The college’s annual research expenditures doubled in less than a decade to more than $50 million.

Verboncoeur joined MSU as a professor in the MSU Department of Electrical and Computer Engineering in 2011, after serving for 10 years as a professor in residence in the Department of Nuclear Engineering at the University of California-Berkeley. He chaired the Computational Engineering Science program at Berkeley from 2001-2010.

Verboncoeur has almost 30 years experience developing and applying kinetic particle simulation tools. He has more than 85 journal publications in computational plasmas and applications, in addition to over 250 conference publications, and five book chapters, with over 2,700 citations. He is a fellow of the Institute of Electrical and Electronic Engineers (IEEE) and is president of the IEEE Nuclear and Plasma Science Society.

He pioneered several key technologies in the area, including the first self-consistent model for plasmas bounded by electrodes connected to real driving circuits, the first interactive graphical user interface, and the first object-oriented plasma model. His group also developed the first time-dependent explanation of the transition of multipactor breakdown to gaseous discharge, as well as a novel kinetic global model. Several of his key journal articles have well over 100 citations each, indicating a high impact on the research community.

While a student at Berkeley, he took two years off to form a consulting company specializing in scientific computing. His PhD thesis work was an experimental, theoretical and computational study of a novel solid-state detector for time resolution of high power microwaves used to heat the plasma in the MTX experiment at Lawrence Livermore National Laboratory.

Verboncoeur received a bachelor’s degree with high honors in engineering science at the University of Florida. He received a Magnetic Fusion Energy Technology Fellowship from the U.S. Department of Energy to attend the University of California at Berkeley, where he earned a master’s degree and PhD in nuclear engineering.

Thomas Voice, P.E.
Voice is the inaugural associate dean for administrative affairs in the college. In this capacity, he will assist the dean with academic personnel management; facility, space and infrastructure issues; administration; and financial oversight. His responsibilities will include coordination of search and hiring processes, mentorship of new faculty, and facilities expansion and enhancement, as the college grows over the next several years. His appointment is effective July 1. 

Thomas Voice is the new associate dean for administrative affairs.

He came to MSU in 1984, and he is currently a professor in the MSU Department of Civil and Environmental Engineering. Additional appointments include adjunct professor of International Health and adjunct professor of Geological Sciences.  He is currently associate chair for graduate studies in CEE and served previously as acting co-chair of the CEE department, director of the environmental engineering program, and principal investigator of several federal research centers and multi-investigator projects. 
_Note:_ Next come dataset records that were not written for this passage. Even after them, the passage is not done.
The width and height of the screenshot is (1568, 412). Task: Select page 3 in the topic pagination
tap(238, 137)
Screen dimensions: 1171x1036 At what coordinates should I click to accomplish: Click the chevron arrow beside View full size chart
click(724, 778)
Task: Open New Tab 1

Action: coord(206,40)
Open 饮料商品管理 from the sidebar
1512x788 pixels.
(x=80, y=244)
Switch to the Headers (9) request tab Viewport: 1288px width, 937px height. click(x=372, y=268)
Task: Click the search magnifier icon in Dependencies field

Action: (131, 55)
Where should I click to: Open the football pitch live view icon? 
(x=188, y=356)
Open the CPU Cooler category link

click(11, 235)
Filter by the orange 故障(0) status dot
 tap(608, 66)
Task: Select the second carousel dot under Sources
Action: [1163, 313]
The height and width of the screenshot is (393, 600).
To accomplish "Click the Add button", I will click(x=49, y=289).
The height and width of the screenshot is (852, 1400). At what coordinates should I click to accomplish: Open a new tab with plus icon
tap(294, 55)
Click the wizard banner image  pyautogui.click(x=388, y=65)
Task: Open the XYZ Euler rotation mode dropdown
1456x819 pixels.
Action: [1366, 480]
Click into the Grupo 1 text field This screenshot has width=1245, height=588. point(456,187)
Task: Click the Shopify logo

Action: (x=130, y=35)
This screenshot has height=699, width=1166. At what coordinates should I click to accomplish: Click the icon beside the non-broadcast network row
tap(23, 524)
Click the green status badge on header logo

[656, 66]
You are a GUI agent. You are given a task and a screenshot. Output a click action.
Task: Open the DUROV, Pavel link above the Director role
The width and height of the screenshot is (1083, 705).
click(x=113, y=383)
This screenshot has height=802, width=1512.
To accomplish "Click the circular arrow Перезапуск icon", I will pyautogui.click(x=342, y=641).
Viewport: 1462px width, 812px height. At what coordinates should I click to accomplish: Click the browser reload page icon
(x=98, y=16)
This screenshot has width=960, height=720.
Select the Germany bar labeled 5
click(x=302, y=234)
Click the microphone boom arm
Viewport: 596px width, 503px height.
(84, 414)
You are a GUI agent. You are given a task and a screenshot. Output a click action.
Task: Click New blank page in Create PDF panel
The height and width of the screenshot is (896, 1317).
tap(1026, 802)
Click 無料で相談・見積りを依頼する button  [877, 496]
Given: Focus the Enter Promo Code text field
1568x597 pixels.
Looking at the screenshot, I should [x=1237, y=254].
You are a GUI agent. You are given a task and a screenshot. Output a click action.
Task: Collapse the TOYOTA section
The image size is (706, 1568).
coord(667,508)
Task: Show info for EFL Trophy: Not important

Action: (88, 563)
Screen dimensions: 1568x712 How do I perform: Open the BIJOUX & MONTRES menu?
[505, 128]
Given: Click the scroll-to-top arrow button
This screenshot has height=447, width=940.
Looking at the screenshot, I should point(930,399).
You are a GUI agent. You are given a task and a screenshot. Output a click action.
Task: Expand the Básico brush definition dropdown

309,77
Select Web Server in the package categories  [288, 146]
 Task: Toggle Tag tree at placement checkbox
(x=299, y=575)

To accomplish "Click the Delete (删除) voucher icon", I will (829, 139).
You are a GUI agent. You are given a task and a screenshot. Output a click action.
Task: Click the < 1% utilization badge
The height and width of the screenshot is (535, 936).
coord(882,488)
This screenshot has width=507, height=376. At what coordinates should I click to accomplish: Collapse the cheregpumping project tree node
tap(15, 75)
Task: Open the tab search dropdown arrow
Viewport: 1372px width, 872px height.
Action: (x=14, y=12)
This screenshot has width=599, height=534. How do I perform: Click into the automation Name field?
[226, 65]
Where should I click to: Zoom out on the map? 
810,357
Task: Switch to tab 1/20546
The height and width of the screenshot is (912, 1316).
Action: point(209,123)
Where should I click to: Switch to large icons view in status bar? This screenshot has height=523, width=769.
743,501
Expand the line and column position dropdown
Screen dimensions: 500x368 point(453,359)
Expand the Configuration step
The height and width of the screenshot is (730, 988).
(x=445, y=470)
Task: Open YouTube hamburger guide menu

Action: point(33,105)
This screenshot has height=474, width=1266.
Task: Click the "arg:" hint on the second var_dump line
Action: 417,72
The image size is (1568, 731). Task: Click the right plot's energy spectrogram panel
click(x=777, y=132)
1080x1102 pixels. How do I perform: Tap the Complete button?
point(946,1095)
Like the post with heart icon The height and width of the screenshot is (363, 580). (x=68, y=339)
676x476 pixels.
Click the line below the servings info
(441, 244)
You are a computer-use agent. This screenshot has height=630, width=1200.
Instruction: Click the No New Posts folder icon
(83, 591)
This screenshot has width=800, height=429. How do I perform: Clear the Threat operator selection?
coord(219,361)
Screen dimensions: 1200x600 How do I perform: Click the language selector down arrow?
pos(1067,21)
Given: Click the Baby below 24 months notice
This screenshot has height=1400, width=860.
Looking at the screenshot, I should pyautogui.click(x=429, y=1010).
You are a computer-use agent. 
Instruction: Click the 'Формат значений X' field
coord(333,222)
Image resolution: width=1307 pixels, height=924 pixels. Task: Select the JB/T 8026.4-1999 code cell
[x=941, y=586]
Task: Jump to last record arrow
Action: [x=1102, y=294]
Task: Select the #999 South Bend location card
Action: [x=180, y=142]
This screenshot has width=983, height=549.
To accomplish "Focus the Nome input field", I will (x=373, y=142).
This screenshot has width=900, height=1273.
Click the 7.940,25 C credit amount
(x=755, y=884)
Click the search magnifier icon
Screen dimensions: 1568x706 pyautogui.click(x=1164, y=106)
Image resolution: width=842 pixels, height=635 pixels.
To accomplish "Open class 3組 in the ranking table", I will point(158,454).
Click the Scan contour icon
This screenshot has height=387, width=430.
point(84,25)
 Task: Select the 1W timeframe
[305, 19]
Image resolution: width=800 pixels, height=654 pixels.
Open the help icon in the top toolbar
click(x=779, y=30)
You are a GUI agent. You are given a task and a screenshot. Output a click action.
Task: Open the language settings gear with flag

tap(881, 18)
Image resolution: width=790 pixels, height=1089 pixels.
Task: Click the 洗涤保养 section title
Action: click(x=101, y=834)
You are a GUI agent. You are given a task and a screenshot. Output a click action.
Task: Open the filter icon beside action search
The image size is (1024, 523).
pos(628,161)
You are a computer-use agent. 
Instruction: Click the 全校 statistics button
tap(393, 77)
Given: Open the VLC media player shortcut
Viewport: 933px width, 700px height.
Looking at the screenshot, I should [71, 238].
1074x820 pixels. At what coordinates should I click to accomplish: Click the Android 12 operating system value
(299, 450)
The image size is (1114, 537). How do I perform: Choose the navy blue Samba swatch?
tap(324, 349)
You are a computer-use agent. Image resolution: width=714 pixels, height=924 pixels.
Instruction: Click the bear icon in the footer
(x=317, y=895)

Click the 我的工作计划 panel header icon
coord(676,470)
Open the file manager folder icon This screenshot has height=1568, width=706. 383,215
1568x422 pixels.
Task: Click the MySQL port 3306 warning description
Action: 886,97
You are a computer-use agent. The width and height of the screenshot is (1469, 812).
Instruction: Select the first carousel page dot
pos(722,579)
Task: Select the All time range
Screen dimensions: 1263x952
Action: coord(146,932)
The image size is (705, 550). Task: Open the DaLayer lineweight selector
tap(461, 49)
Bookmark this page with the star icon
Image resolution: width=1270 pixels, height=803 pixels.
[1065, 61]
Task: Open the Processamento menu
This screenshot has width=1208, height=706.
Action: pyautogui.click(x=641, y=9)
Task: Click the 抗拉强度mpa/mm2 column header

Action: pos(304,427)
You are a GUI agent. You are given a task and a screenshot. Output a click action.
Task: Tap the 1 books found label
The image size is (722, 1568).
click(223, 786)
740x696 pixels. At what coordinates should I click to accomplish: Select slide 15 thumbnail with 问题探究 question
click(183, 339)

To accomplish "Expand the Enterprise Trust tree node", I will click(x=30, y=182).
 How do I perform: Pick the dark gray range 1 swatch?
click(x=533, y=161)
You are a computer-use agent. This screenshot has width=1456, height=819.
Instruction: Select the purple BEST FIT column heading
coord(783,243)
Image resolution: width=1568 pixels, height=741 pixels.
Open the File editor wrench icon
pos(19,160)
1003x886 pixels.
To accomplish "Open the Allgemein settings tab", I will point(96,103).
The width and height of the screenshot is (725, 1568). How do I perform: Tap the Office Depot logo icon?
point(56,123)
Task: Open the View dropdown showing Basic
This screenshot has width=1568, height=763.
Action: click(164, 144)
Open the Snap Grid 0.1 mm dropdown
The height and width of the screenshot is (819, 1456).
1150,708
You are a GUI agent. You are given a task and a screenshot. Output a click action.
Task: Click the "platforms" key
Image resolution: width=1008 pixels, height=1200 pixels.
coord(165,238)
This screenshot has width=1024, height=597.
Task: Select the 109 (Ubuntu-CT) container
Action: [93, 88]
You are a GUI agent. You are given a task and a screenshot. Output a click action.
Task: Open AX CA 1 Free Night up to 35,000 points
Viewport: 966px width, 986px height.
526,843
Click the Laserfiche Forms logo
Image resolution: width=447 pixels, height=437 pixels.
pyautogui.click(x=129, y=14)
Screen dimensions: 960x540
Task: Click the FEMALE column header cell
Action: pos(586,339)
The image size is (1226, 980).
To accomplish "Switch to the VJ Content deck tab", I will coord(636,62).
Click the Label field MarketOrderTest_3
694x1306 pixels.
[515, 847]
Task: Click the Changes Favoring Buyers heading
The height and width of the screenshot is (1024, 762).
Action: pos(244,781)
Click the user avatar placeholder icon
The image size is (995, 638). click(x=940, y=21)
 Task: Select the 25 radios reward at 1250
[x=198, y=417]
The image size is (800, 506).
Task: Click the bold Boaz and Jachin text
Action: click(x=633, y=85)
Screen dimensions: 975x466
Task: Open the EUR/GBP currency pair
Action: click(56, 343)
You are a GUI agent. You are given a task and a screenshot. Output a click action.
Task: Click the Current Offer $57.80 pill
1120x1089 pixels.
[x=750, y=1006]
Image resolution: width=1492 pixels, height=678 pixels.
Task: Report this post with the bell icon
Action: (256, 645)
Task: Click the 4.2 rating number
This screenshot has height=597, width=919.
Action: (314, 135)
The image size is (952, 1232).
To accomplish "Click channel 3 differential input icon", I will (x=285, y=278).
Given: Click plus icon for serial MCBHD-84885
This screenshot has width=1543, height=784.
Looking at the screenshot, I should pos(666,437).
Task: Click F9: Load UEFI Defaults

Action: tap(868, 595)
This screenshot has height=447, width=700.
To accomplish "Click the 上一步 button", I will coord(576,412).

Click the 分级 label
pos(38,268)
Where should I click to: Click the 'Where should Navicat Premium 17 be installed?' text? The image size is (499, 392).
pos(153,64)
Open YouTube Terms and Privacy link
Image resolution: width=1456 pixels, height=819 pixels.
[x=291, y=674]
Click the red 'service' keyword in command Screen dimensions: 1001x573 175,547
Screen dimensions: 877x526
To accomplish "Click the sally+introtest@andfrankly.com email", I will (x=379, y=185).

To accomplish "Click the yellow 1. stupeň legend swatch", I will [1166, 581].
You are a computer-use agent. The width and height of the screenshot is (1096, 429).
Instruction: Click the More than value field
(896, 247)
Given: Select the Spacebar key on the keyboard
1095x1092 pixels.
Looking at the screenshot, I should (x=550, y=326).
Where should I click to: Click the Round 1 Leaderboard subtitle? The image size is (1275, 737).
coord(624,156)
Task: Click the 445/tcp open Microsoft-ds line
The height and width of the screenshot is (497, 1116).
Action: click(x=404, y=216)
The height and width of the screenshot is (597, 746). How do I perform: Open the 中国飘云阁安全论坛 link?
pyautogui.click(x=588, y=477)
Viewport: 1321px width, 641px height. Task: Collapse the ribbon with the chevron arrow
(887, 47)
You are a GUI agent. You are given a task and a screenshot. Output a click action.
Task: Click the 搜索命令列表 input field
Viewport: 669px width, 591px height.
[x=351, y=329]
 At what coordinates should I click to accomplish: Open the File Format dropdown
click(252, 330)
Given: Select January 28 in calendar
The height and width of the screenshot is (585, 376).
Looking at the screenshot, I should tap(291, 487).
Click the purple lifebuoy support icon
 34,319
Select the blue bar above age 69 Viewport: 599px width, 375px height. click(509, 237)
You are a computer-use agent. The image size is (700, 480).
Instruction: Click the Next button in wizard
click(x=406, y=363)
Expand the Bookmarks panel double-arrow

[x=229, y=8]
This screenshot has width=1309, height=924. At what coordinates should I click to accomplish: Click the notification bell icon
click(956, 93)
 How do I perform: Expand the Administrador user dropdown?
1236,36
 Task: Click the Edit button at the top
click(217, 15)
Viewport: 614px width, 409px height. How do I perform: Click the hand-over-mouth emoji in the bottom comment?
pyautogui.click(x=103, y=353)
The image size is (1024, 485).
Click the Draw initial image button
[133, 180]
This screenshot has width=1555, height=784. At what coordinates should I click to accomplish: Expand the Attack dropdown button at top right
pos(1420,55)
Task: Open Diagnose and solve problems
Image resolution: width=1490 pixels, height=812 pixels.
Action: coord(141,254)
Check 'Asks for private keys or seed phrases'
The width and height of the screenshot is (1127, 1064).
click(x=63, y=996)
Voice has been an active teacher and scholar in environmental engineering at MSU, where he specializes in environmental chemistry, pollutant dynamics and environmental health. He has advised 13 doctoral students, 12 post-doctoral scholars and research associates, and more than 38 master’s students. He holds one patent and has published one book, four book chapters, over 70 research journal articles, and over 90 conference publications and a variety of other information products such as videotapes and websites. His work spans a range of environmental issues, and he has coordinated several collaborative international programs involving research, education, training, and academic program development. He has also overseen technology transfer and community outreach projects.  He has been a member of the board of directors of Consumers Reports, a non-profit publisher and consumer advocacy organization, since 2008. 

He earned three degrees at the University of Michigan: a BS in electrical engineering, and MS and PhD degrees in environmental and water resources engineering. He is a registered professional engineer in Michigan and Missouri.